Most recently, automated capillary electrophoresis (CE) instruments have been making their way in to the clinical laboratory for hemoglobin analysis. By this method, electrophoresis is performed by adding patient sample to a thin capillary tube containing a buffer, most often an alkaline buffer. Voltage is applied to allow separation of hemoglobins based on their charge, similar to the traditional gel electrophoresis methods mentioned above. This method has the advantage over HPLC of allowing accurate quantitation of Hb A2 in the presence of Hb E; although on some CE instruments adequate separation of Hb A2 from Hb C to allow accurate quantitation may not be possible in all cases. 

DNA Sequencing

While most common hemoglobin variants can be identified by other methods, some uncommon variants require DNA sequencing for further identification. In particular, sequencing may be required for some clinically important variants, including unstable hemoglobins, low or high oxygen affinity hemoglobins, and M-hemoglobins, that fail to separate from Hb A by other methods, often due to their neutral charges. Generally, polymerase chain reactions (PCR) are performed to amplify the exons of the ß and/or α-globin genes. Then these PCR products are put through a sequencing reaction that determines the nucleotide sequence of these genes. The nucleotide substition that results in the abnormal amino acid sequence is usually easily identified, and can be compared to known sequences for identification. In addition to its use in hemoglobinopathies, DNA sequencing can also be useful to identify nucleotide substitutions associated with ß-thalassemia, a group of disorders resulting in decreased production of a normal ß-globin chain.

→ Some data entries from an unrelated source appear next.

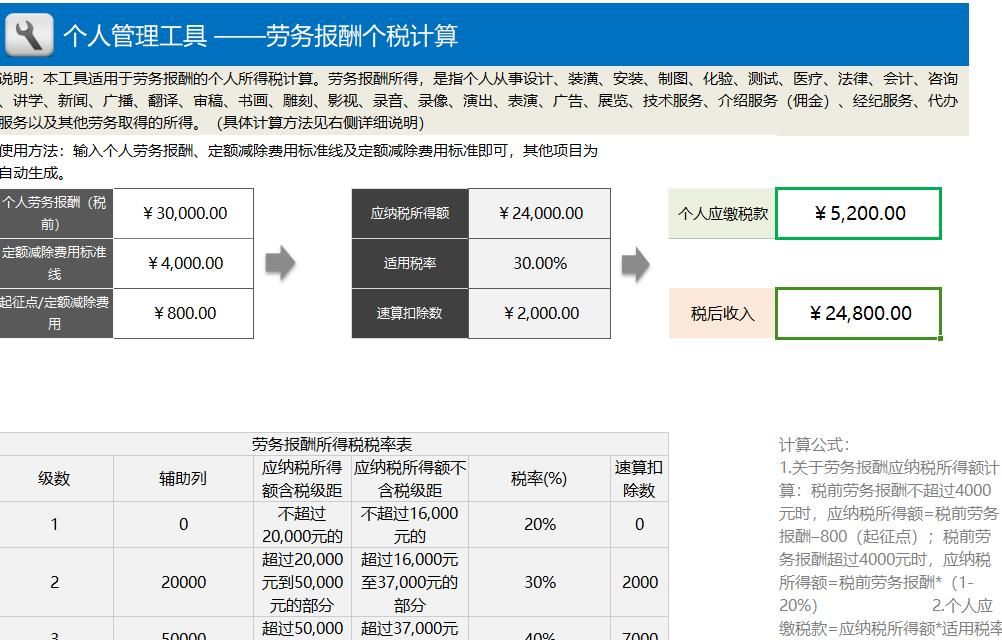
Task: Click the 应纳税所得额 amount cell
Action: [x=540, y=213]
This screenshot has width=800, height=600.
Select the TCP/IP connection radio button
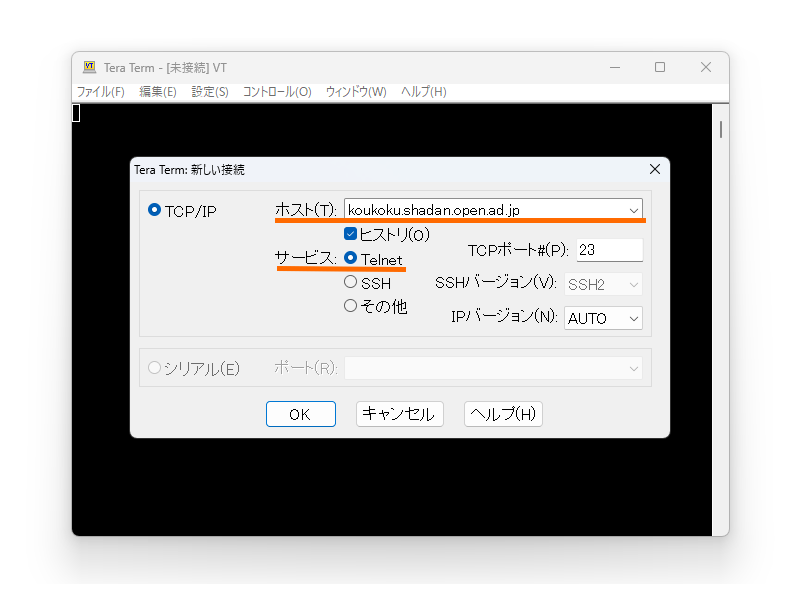[x=155, y=210]
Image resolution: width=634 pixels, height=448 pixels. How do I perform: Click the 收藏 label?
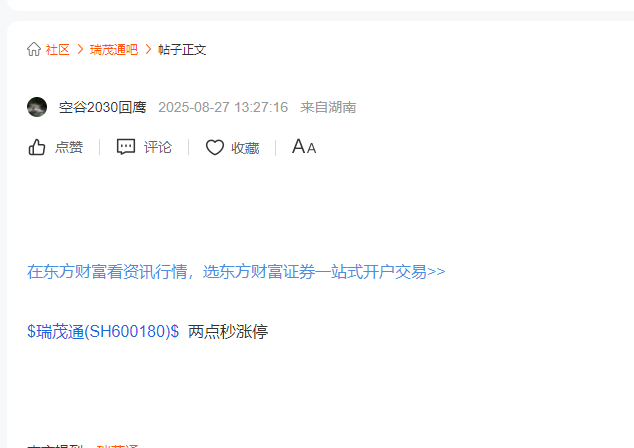click(x=245, y=148)
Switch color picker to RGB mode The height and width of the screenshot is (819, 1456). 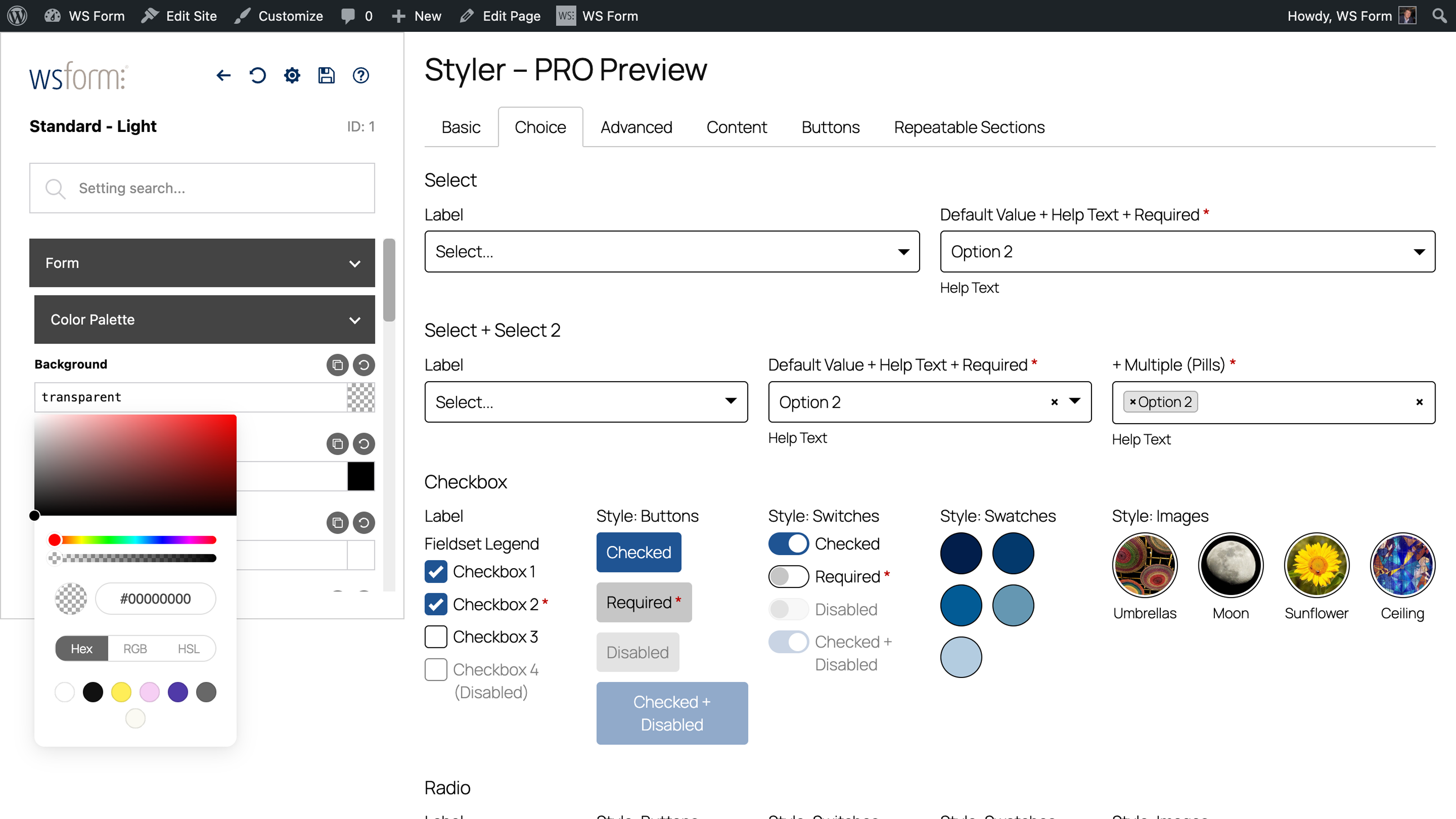(135, 648)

A clinical pathologist interprets the results of these tests after reviewing in consideration of the patient’s age, transfusion history, complete blood count, and peripheral blood smear. 

Hemoglobin reference range is 96-99% Hb A, 0-3.5% Hb A2, and  0-2% Hb F with no hemoglobinopathy detected.

Specimen requirement is one lavender top (EDTA) tube of blood for adults or 2 lavender top microtainer tubes for children.

Reference

Association of Public Health Laboratories and the Centers for Disease Control and Prevention, Hemoglobinopathies: Current Practices for Screening, Confirmation and Follow-up, December 2015.

Keren DF, Unraveling Hemoglobinopathies with Capillary Electrophoresis

Ching-Nan Ou, Rognerud CL, Diagnosis of hemoglobinopathies: electrophoresis vs. HPLC, Clin Chim Acta, 2001;313 (1-2):187-194.

Schneider RG, Identification of Hemoglobins by Electrophoresis, CRC Crit Rev Clin Lab Sci, 2008;5(1):41-44.